I completely concur with Michael's assessment of the Homemade Ice Cream AAA reissue by AP; it is analogue warmth at its finest.
I look forward to exploring both of these projects.

mraudioguru's picture

...released "Collected" by Tony Joe White. Limited, numbered on white vinyl. Although it is sold out, a black vinyl version is still available.

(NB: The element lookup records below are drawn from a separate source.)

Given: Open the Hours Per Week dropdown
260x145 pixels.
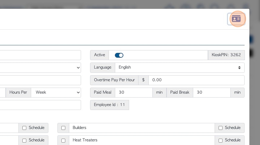Looking at the screenshot, I should (56, 92).
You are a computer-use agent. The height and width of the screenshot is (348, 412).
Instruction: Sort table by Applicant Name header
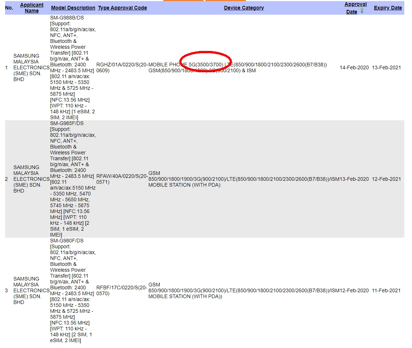(32, 8)
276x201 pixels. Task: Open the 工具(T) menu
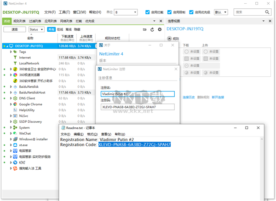pos(65,12)
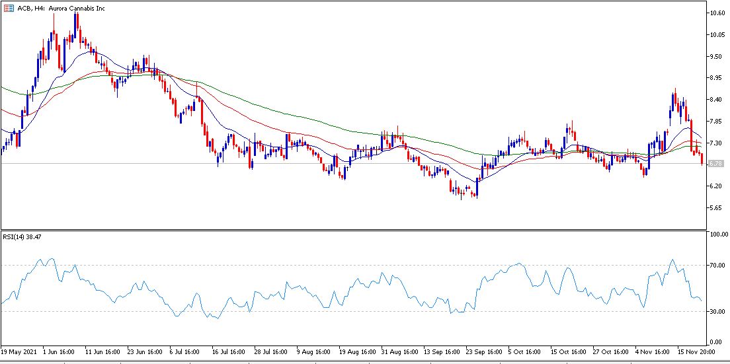
Task: Click the chart icon beside ACB, H4 title
Action: pos(9,9)
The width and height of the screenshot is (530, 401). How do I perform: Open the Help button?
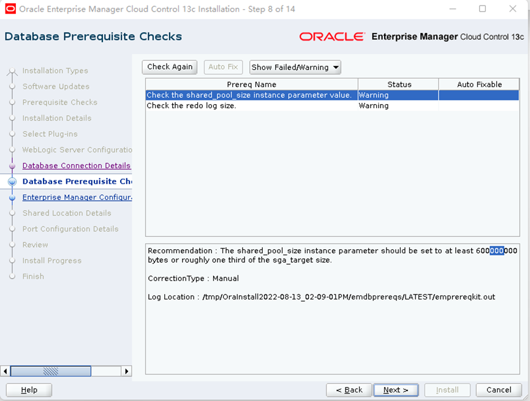(x=29, y=390)
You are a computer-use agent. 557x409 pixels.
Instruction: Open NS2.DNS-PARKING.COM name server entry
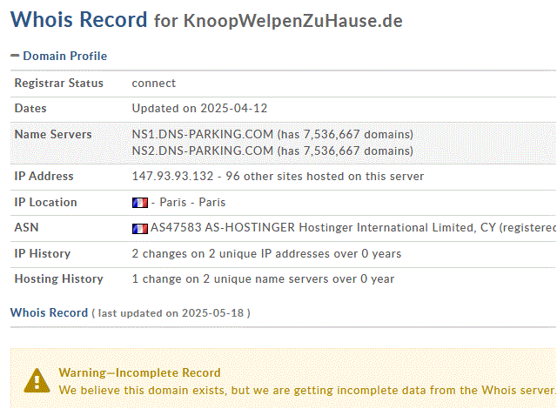click(203, 151)
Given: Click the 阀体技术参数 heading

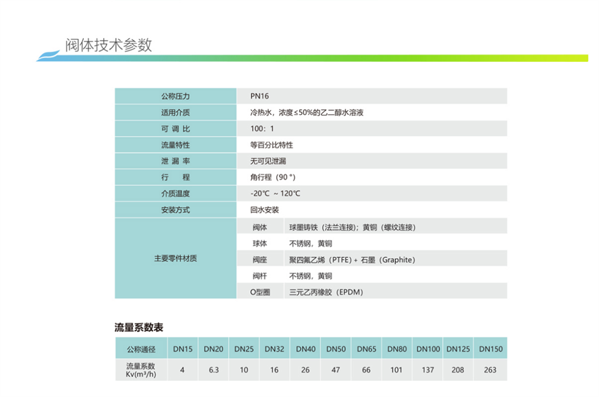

https://www.musiconvinyl.com/catalog/tony-joe-white/collected#.XnuGyYhKiM8

Hackmartian's picture

If you haven't heard it yet, the live album That On The Road Look is possibly the best thing Tony Joe ever cut. It was recorded to multitrack while he was on tour supporting CCR and was supposed to be released on Warner Brothers in the early 70s, but was shelved at the time. Rhino/Handmade finally released it on CD and Real Gone Music released it on vinyl earlier this year. To me, it's TJW at his purest. Having Duck Dunn on bass doesn't hurt, either.

davip's picture

I've been waiting 6 months now for the hopeless folks at Run-Out Groove to answer my query about the analogue/digital provenance of their 'Until The End Of The World' LP release, and all I get is excuses about the reply coming 'any day now'. Frankly, with this sort of joke approach to customers they can swivel for my £...

Michael Fremer's picture
I have that here and I have the original German single LP with fewer tracks. In the press kit from Warner Brothers that came with the CD release it talks about getting "the tape" from Lou Reed, but assembling a master from all of the various sources makes it pretty certain that the double LP was cut from a digital assembly. Anything else would be crazy-costly. The best part though is that most if not all of the tracks were produced for and are available only on in this package...
jmcox00's picture

I purchased "taking the world by storm" a few weeks ago from AP and thoroughly enjoyed it. I have to admit that I was unfamiliar with his music before - now I love him. His version of "Last Man Standing" (not on this album) is incredibly moving. In my case I thank Chad for the introduction (and for so many great pressings these days). And thanks as always for the review Michael.